The Labour Government publish their proposals for reform of the House of Lords today (Wednesday), and local Liberal Democrat Gareth Epps has hit out at them, saying:
“The vast majority of peers should be elected. Conservative MPs, like Rob Wilson, should stand up for Reading East and demand fair representation for local people.
Reform of the House of Lords is long overdue, but the government still want to be able to appoint their cronies to make our laws. They have clearly learnt no lessons from their current predicament.”
The government want only half of the House of Lords to be elected and most of the rest appointed by political parties. The remainder would be appointed by an independent commission.
Gareth said, “Half is just not good enough. If we are to have a fair and representative second chamber, we need the vast majority of peers to be elected and for politicians to have no hand in picking the rest.

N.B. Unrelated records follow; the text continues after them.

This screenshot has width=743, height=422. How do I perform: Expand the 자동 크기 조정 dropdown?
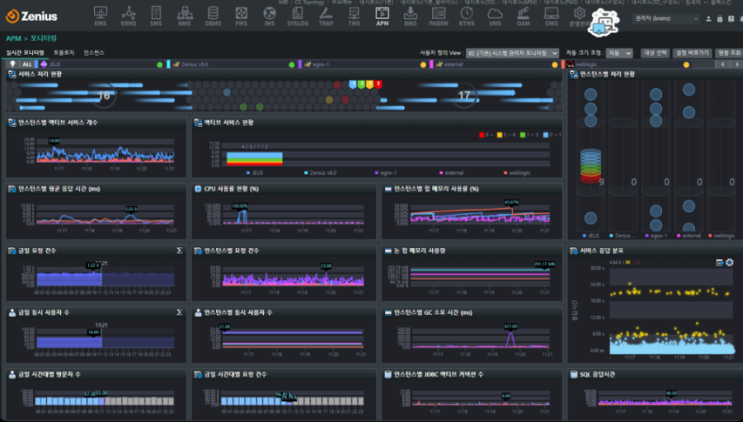point(619,52)
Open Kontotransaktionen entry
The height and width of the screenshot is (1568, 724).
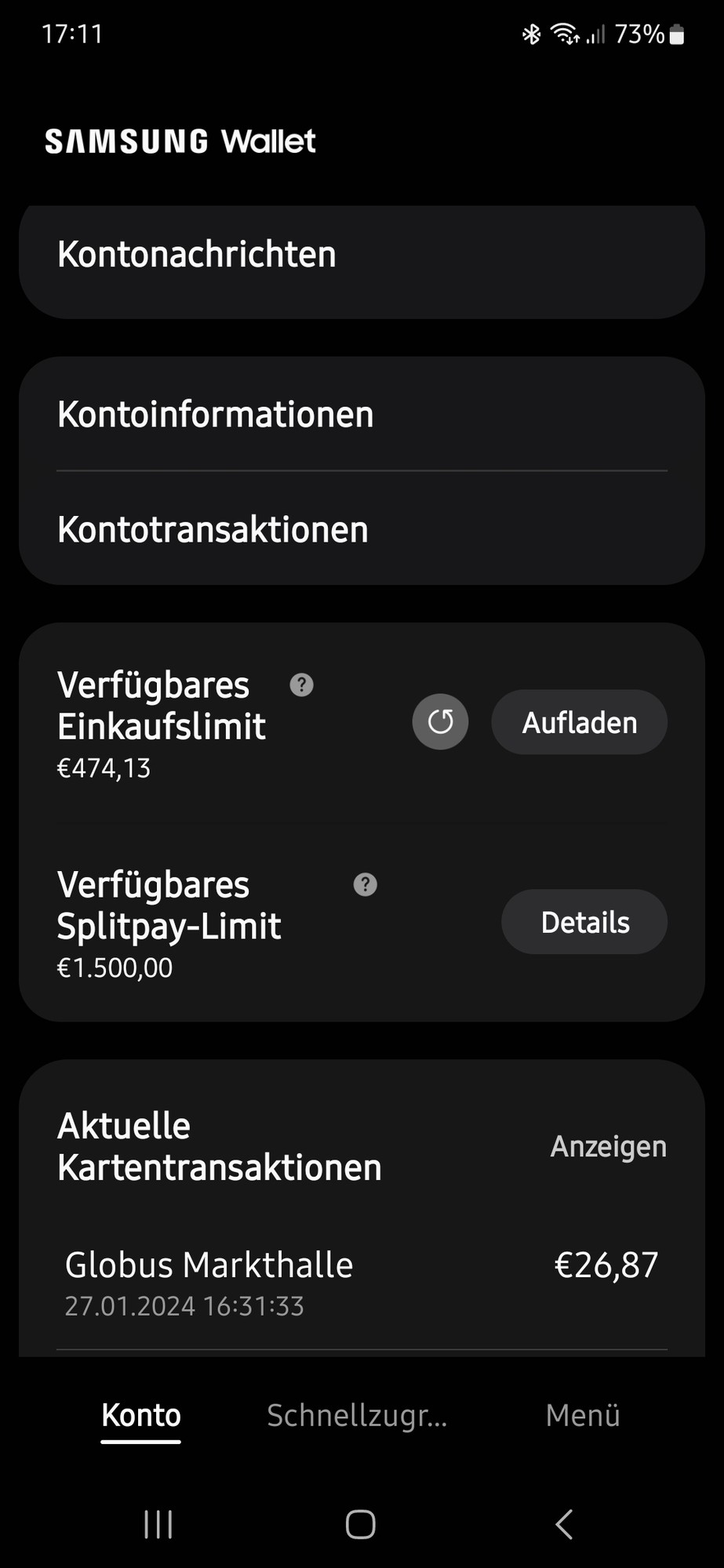click(362, 529)
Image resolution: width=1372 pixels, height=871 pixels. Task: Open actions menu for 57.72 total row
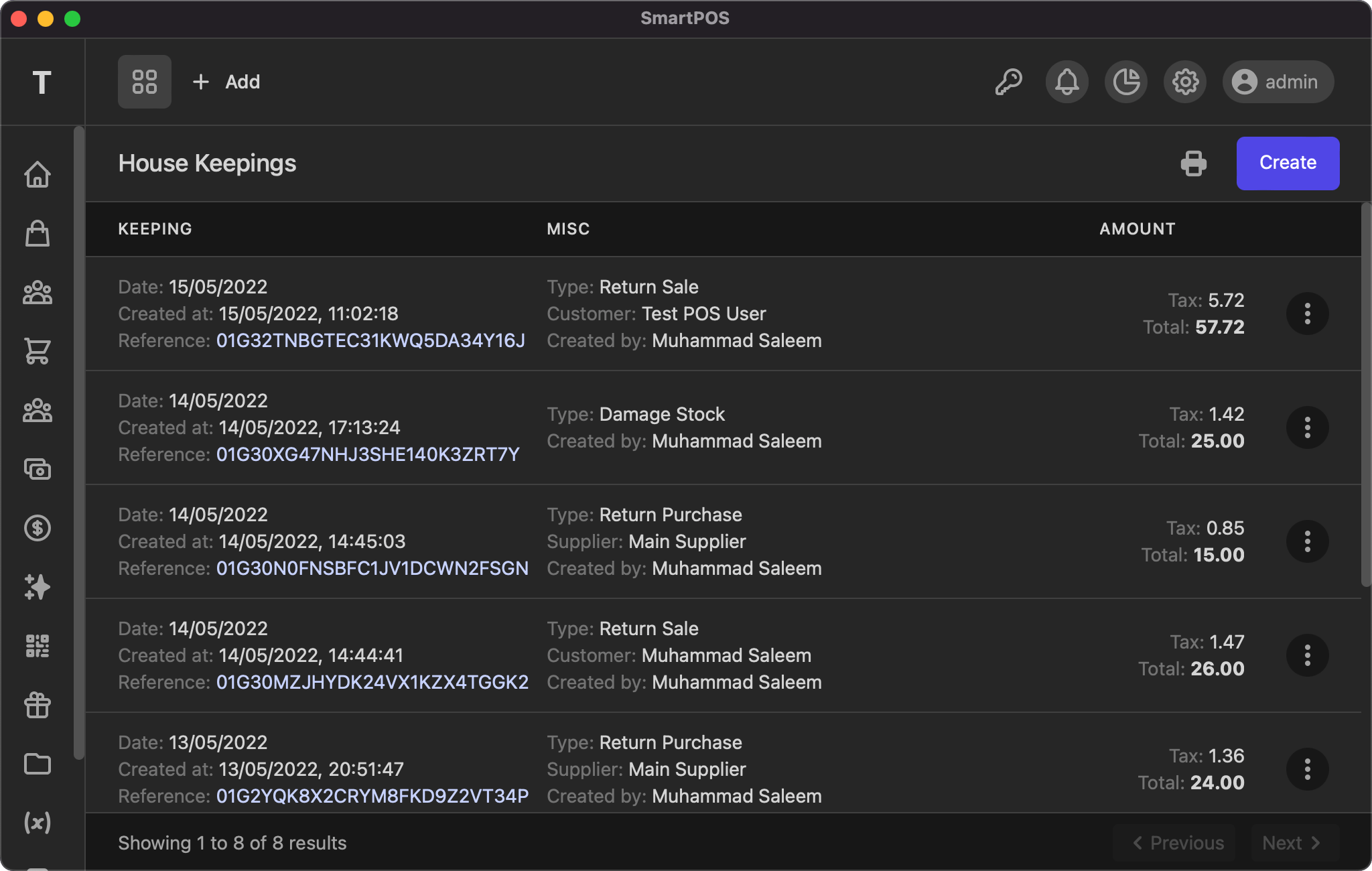tap(1307, 314)
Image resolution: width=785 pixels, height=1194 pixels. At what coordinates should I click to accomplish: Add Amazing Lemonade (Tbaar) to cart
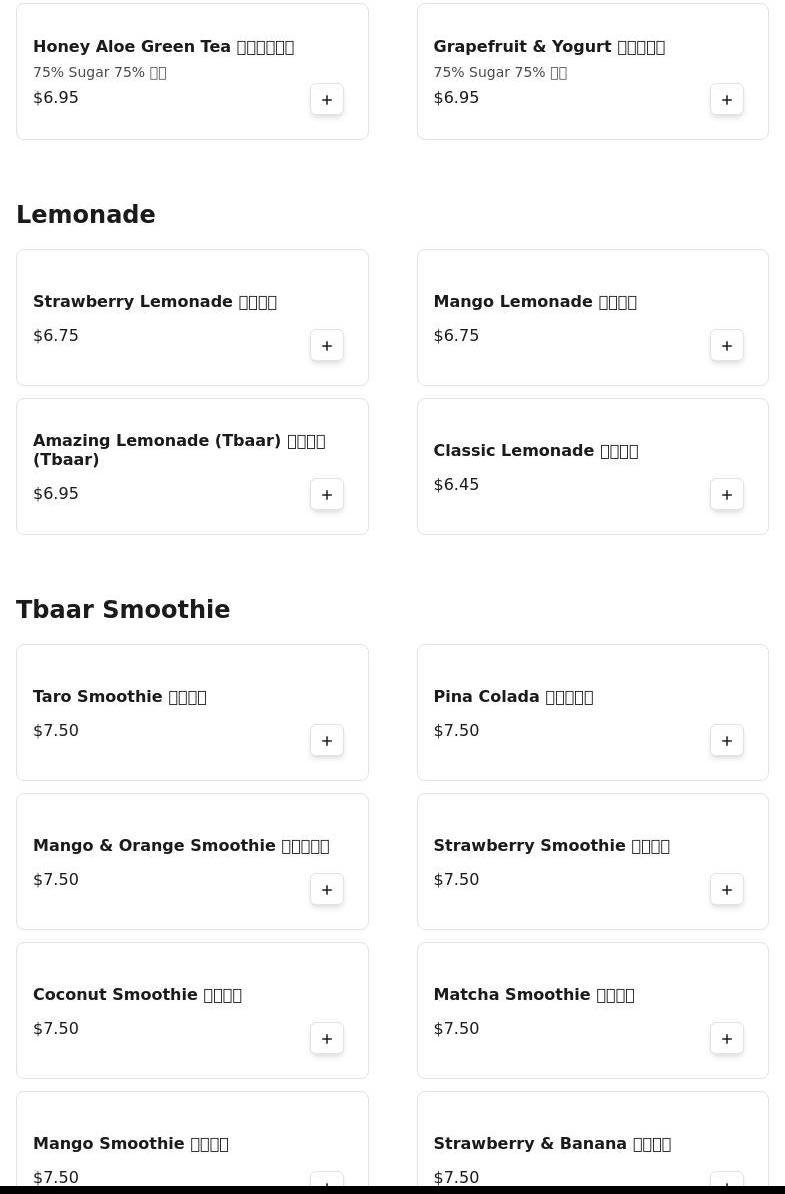327,495
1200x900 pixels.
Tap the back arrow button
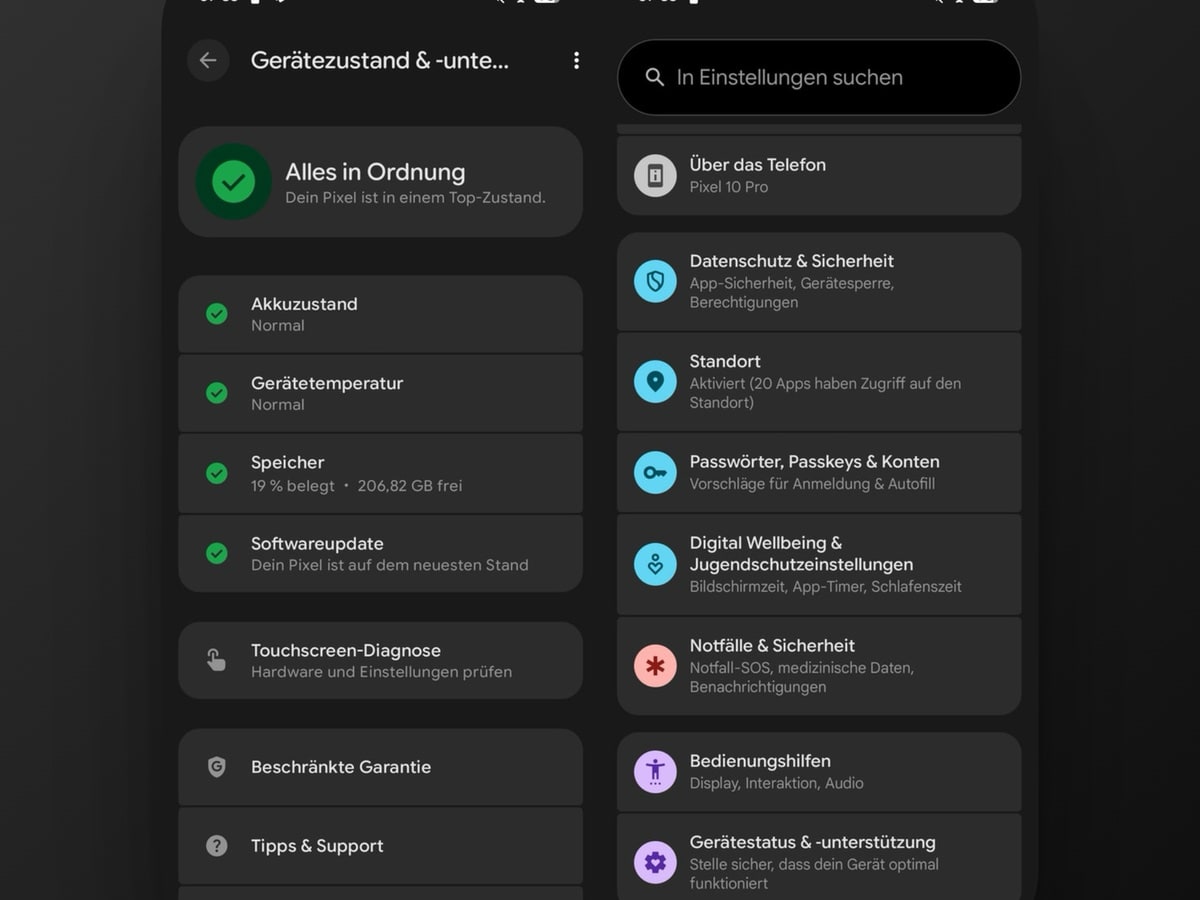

Rob Wilson should stand up and vote with my Liberal Democrat colleagues in the House of Commons to bring an end to cronyism.”
Editor’s Note – The government’s White Paper was published today and proposes that:
- Half of peers to be elected, 30% political appointees and 20% appointed by the independent appointments commission;
- Appoint no new hereditary peers;
- Appoint no new life peers;
- Members to hold office for a non-renewable term of 15 years;
Liberal Democrats believe:
- The majority of the House of Lords should be elected, with no more than 20% appointed by an Independent Appointments Commission
- There should be no additional political appointees;
- No more hereditaries and no more life peers created. Hereditaries should cease to serve at the date of the first elections;
- Members should be elected under a system that gives voters real choice (such as the Single Transferable Vote);
- We propose three fixed 4 year terms, i.e 12 years non-renewable.
- Reformed Lords (and Commons) should retain its powers of scrutiny over the government.
A vote on the proposals is expected in early March.